Feuer wütet in Unterständen — Einsatzkräfte stark gefordert
In Fideris (GR) brach am Sonntagmorgen ein Grossbrand in mehreren Unterständen aus, bei dem ein erheblicher Sachschaden entstand. Die Kantonspolizei Graubünden teilte mit, dass das Feuer seinen Ursprung in einem Wohnmobil in einem Unterstand hatte und sich rasch ausbreitete. Schon bei Eintreffen der Einsatzkräfte brannten drei grössere Unterstände.
„Das Feuer ging von einem Wohnmobil in einem Unterstand aus.“
In den betroffenen Unterständen standen nach Polizeiangaben unter anderem mehrere Wohnmobile, Baumaschinen, Baumaterialien, mindestens ein Lastwagen sowie ein Holzlager. Diese Objekte verbrannten vollständig. Auch ein angrenzender Stall und das Dach eines Einfamilienhauses gerieten in Brandbereich; ein Übergreifen auf das Wohnhaus konnte verhindert werden. Dank dem raschen Vorgehen der Feuerwehr gelang es schliesslich, ein weiteres Ausbreiten, insbesondere in Richtung des nahegelegenen Waldes, zu stoppen.
Für die Löscharbeiten waren rund 100 Feuerwehrleute im Einsatz. Die Arbeit zog sich über mehrere Stunden hin; die Kräfte waren schliesslich etwa fünf Stunden mit dem Löschen beschäftigt, ehe eine Brandwache eingerichtet wurde.
Einsatzbelastung: Mehrere Feuerwehrleute mit Kreislaufproblemen
Wegen der hohen Temperaturen und der körperlich anspruchsvollen Arbeit erlitten mehrere Feuerwehrleute Kreislaufprobleme.
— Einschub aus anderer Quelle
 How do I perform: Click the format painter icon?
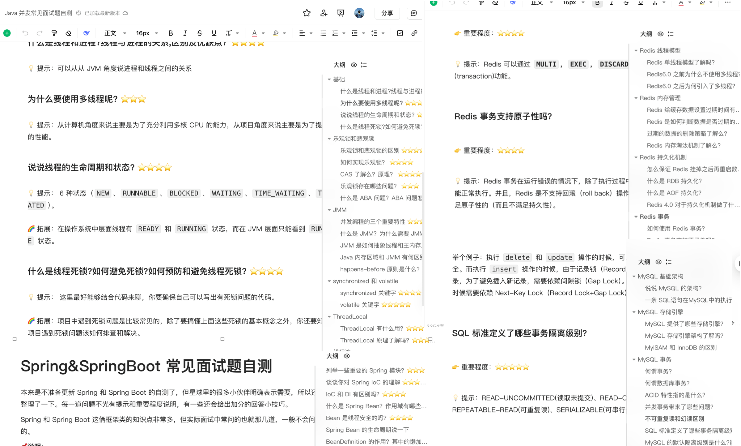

Ambulanzteams versorgten die Betroffenen unmittelbar vor Ort, so die Polizei. Weitere Angaben zu Anzahl oder Schwere der Erkrankungen machte die Kantonspolizei nicht.
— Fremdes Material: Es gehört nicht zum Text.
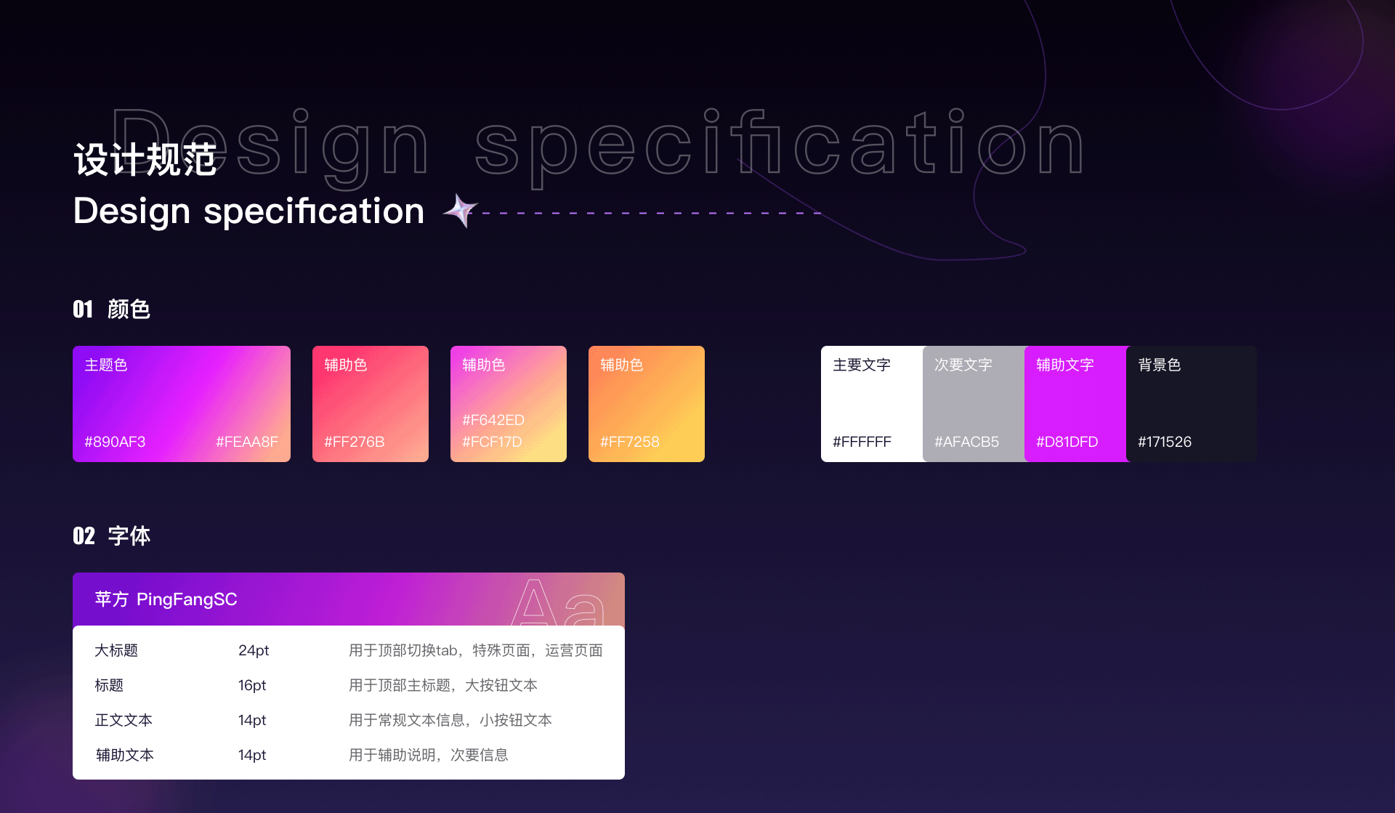Image resolution: width=1395 pixels, height=813 pixels.
Task: Pick the gradient swatch labeled #F642ED
Action: point(509,404)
Die Behörden haben die Ermittlungen zur Brandursache aufgenommen. Zum gegenwärtigen Zeitpunkt liegen keine Hinweise auf eine Fremdeinwirkung vor; die Polizei prüft den Hergang.
Konsequenzen für Anwohner und lokale Rettungskräfte
Der Vorfall zeigt die Gefährdung von privaten und gewerblichen Lagern sowie Fahrzeugunterständen bei Brandausbruch: Neben dem totalen Verlust des Lagerguts kann auch angrenzende Wohnsubstanz betroffen sein. Für die Bevölkerung in der Umgebung sind insbesondere folgende Punkte relevant:
- Wer in der Nähe der Einsatzstelle wohnt, muss mit Lärm- und Rauchbelastung rechnen.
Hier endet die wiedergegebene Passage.